新作に未収録な曲を集めたわけだけれど、ライナーで松本氏も言及しているように、ドラムン・ベースという発想が自然であると感じるまでに馴染み、曲として昇華されている。つまりこれはポップという意味でもありまして、今後ドラムン・ベースがさらに飛躍するための重要なファクター(因子)の一つなわけ。だから、こういった作曲能力+(生で)演奏能力に長けたジェンキンソンのお株は更に上がるわけでもあり、彼への注目度は俄然増すばかりといった感じ。
ああっ、あんまり長いと読む人減るんで、今回はここまで。
HARD NORMAL DADDY
Squarepusher
★★★★☆
SQUAREPUSHER、2枚目のフルレングス。日本盤にはボーナス・トラックとして、2曲多く収録されています。

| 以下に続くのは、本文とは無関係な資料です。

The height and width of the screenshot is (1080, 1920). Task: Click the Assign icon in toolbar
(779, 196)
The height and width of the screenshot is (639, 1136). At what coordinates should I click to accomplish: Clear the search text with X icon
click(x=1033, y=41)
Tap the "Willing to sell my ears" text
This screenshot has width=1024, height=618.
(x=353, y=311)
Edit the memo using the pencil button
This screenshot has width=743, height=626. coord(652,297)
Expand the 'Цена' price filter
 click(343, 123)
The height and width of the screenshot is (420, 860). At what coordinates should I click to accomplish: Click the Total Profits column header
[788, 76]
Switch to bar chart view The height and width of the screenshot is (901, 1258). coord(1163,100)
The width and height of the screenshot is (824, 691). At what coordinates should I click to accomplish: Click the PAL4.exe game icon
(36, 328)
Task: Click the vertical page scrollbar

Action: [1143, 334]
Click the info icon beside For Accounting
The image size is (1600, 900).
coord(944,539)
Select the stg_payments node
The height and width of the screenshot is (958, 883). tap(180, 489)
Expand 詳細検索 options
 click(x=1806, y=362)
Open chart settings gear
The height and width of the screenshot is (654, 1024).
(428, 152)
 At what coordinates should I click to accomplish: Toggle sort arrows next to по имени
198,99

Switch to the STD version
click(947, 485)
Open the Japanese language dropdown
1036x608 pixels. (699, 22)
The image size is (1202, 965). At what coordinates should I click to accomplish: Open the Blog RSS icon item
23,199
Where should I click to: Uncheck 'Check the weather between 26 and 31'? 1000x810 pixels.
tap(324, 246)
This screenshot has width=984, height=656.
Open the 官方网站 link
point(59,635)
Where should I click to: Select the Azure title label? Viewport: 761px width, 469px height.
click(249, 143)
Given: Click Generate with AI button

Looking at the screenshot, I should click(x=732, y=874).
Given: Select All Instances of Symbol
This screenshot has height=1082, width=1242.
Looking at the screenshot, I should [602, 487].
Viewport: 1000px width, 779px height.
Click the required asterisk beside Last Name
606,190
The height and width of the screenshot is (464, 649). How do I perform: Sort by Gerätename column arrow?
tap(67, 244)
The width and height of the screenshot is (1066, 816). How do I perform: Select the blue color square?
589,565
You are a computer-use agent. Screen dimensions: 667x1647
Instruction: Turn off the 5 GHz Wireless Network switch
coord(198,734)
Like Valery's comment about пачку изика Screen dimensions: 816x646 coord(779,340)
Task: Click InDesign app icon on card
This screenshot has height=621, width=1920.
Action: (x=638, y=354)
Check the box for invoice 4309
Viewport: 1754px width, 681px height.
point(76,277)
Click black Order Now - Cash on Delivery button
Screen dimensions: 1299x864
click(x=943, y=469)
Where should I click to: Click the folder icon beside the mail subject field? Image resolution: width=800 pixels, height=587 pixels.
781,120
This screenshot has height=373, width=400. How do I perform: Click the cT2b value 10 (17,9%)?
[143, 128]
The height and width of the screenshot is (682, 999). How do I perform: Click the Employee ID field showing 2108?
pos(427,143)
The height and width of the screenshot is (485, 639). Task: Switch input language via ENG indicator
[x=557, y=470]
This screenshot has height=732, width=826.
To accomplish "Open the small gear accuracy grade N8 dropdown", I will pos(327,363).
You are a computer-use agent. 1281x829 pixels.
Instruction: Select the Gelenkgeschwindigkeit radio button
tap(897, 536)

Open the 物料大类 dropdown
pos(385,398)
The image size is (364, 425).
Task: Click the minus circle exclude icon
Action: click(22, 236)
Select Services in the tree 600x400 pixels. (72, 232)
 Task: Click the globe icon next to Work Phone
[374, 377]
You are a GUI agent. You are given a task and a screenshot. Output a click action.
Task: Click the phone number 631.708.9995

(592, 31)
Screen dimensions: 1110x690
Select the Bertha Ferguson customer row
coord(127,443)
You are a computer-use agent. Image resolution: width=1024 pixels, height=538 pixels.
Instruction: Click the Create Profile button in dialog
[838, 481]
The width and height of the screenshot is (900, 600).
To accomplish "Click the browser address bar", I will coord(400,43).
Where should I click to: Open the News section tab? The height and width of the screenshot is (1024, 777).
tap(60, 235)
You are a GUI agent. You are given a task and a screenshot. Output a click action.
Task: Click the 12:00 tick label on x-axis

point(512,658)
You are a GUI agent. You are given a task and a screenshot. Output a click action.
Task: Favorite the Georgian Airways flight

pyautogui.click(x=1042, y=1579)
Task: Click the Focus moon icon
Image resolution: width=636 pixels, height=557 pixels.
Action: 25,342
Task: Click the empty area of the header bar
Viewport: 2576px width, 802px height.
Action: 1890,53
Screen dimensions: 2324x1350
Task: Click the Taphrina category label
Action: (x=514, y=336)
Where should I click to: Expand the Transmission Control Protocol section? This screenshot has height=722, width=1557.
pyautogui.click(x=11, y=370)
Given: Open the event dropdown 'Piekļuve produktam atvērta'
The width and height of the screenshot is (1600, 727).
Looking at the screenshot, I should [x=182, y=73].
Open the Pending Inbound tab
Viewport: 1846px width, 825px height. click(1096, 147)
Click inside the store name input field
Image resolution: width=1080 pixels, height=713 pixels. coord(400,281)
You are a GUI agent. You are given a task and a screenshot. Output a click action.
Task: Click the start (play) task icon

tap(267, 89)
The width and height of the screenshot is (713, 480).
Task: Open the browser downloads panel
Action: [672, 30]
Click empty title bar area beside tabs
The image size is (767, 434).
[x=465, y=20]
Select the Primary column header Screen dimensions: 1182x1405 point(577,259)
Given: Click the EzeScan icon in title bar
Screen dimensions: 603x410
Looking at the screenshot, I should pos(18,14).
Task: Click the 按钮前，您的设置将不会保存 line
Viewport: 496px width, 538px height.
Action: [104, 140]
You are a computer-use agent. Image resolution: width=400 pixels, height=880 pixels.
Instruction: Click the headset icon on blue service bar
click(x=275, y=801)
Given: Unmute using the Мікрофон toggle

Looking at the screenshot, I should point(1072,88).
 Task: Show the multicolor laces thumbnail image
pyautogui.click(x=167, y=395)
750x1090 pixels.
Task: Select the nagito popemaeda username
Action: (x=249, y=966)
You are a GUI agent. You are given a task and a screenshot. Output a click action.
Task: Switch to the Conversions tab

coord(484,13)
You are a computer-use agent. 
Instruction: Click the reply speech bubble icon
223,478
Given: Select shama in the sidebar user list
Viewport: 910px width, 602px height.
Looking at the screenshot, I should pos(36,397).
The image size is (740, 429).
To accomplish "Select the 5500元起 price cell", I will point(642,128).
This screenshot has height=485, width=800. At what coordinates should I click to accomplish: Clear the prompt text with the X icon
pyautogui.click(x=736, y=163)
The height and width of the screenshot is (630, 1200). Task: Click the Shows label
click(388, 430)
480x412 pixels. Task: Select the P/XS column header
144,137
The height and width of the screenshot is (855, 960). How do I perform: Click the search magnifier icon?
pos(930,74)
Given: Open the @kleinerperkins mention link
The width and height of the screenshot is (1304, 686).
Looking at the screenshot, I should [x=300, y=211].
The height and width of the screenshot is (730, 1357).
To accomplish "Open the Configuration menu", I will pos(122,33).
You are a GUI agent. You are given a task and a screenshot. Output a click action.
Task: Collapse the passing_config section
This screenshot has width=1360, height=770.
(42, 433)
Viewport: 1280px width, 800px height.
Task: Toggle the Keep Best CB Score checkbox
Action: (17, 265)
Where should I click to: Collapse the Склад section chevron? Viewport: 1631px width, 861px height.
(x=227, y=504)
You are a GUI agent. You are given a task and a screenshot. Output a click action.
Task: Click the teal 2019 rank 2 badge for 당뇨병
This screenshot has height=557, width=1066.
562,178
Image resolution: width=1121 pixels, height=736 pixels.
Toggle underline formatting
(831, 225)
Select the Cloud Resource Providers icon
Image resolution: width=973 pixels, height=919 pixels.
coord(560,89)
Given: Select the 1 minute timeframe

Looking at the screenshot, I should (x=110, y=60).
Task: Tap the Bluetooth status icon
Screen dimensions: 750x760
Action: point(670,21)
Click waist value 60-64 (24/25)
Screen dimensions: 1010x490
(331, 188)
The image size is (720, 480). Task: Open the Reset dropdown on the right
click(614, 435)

なるほど「燃えよドラゴン」なオープニングにニヤリとしたのもつかの間、何?なに?ナニ?と、目まぐるしくその様を変えるSQUAREPUSHERことトム・ジェンキンソンの術中にはまりこみ、気がついたらグロッキーで伸びてました。もう一度だ!と連続再生を決め込み、気がついたら夜が明けていました。その間顔は緩みっぱなし、ニヤニヤ笑いが止まりゃあしない。もし人に見られていたら、病院の一室で目覚めていたかも・・・・。
そう、テクニカルかつ曲が良いものって、聞いてて飽きないんだよね。時間を忘れ、聞き込むこと一晩なんてザラにあったりする。まして、ジャコ・パストリアス、スタンリー・クラーク、チャック・コリアを髣髴させる超絶ベース・プレイを聞けるんだから悶絶もんよ。ほんと。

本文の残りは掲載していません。